For all of the computations in this paper, the value of n was 100, and for the ZFEL model, the following values were input for x: 5, 10, 20, 30, 40, 50, 60, 70, 80, 90, and 100. When x is 100 in the ZFEL model, it is equal to the random model, since in both cases all nodes are able to form edges.

Appendix 2

Cycles are more difficult to measure over time than clusters because of the quick shift from few or no cycles emerging (when edge numbers are low) to a somewhat complicated mess of many interconnected cycles (when edge numbers increase). Part of the problem is, unlike clusters, in graph theory, a node can be in more than one cycle at a time, meaning that when edge numbers increase only by a little, the number of cycles gets extremely difficult for the program to count. This was also a problem with cliques because a node can be in more than one clique at the same time as well. The ZFEL model had a much larger “window” in which cycles could be counted, however, most of those results could not be compared to the random model. Therefore, the most useful data comparing the two models was the longest cycle size over five different edge formation probabilities after ten generations (see Fig. 12). There are only two data points to display with the random model (the arrow is the second data point), however, the arrow represents the steep increase expected in the random model based on individual runs even though the 100-run simulation data could not be calculated. The trend in longest cycle length in the ZFEL model also increases rapidly, but at a much slower rate.

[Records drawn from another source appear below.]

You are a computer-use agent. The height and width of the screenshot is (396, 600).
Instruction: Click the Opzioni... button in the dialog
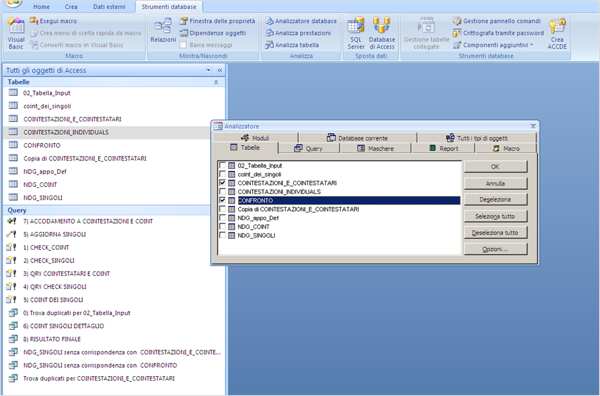coord(496,249)
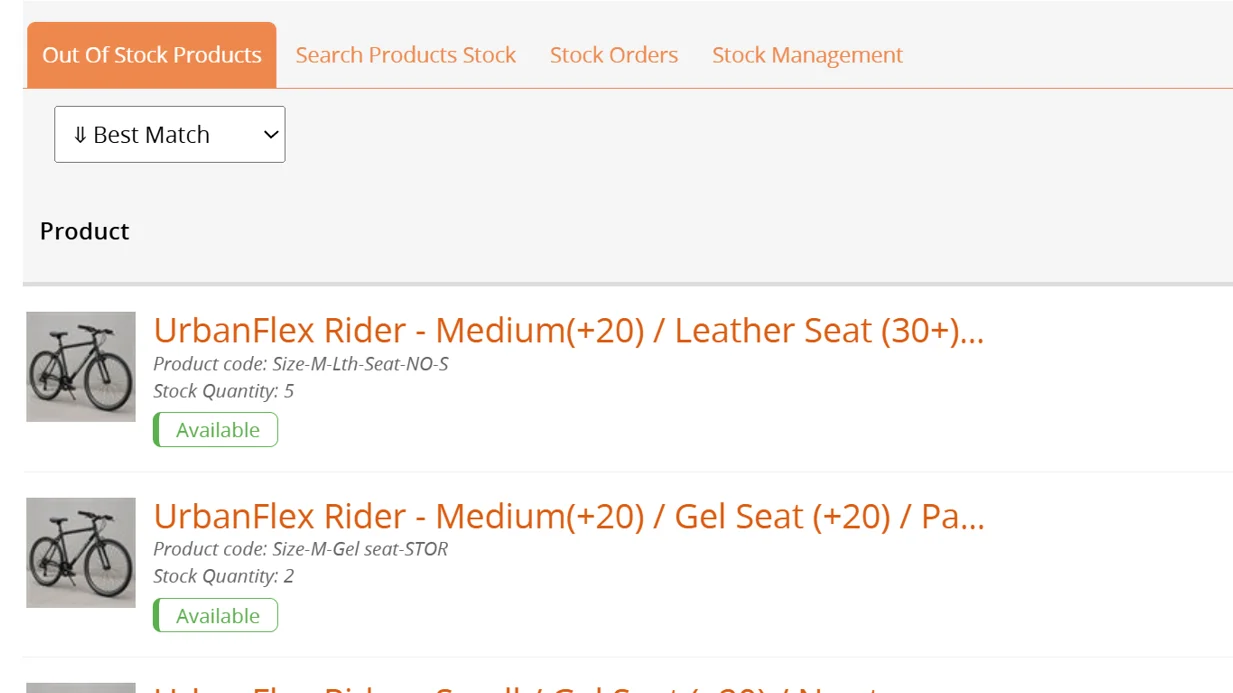The width and height of the screenshot is (1233, 693).
Task: Click the Stock Quantity: 2 line
Action: pyautogui.click(x=223, y=576)
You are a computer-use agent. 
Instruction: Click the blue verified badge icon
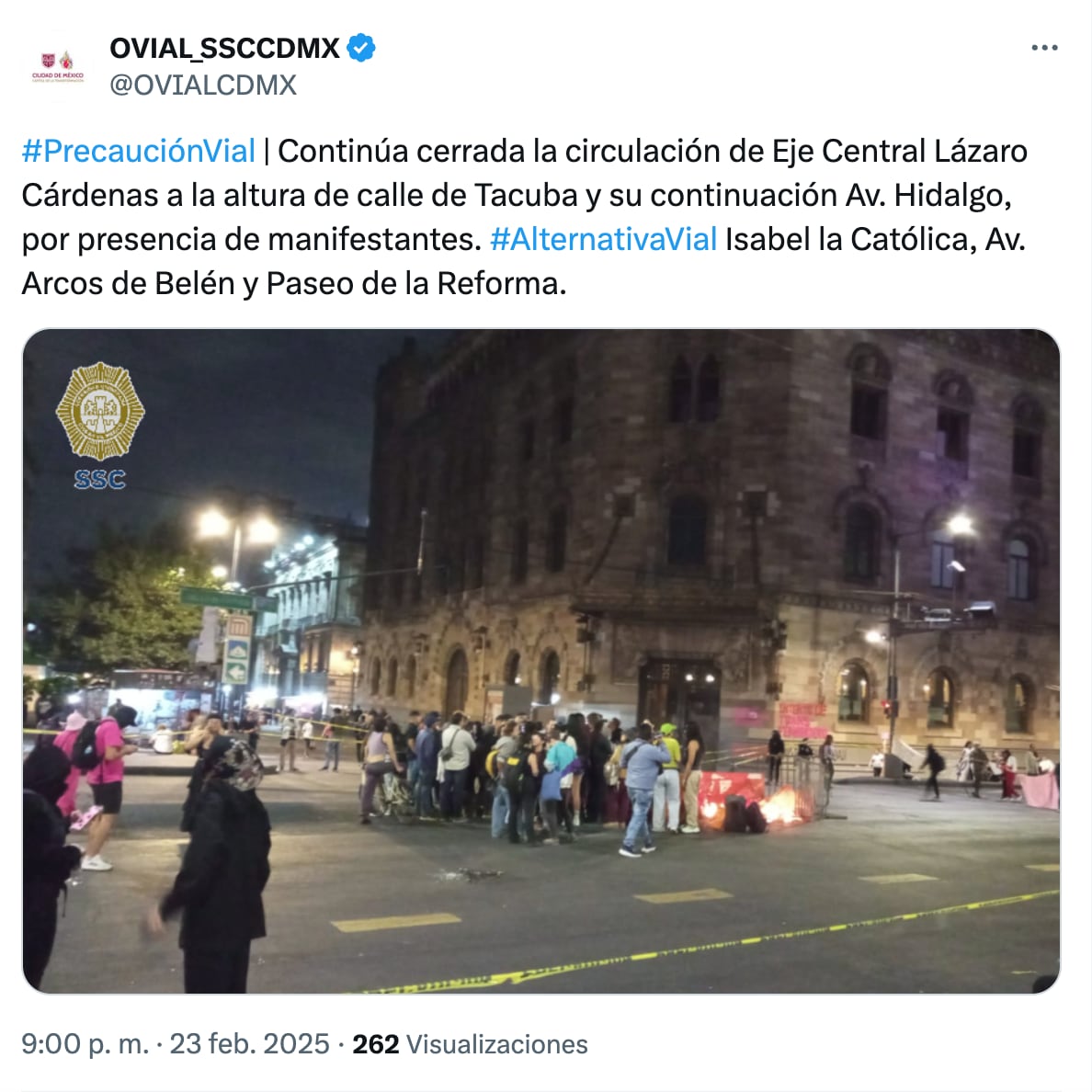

The minimum clique size measured was two nodes (an edge). In Fig. 13, which shows the average clique size in relation to the number of cliques, it is clear the difficulty of a 3-clique or larger forming in both models, even when the number of cliques is high. This means a 3-clique would likely form in an already very highly connected network. This can be seen in Fig. 14, where the largest clique size is compared to the number of cliques, and gives similar results to Fig. 13. Even at very large numbers of cliques, both models still barely produce cliques of size four or five. These numbers are the averages over 100 simulations. Unlike the other data, because clique size is so variable, it is quite possible that within a set of parameters, one simulation run could produce a clique of say, size 6, while the majority of runs only produce cliques of size 2. It is good to keep this in mind when interpreting the results. Figures 13 and 14 have logarithmic trend lines added.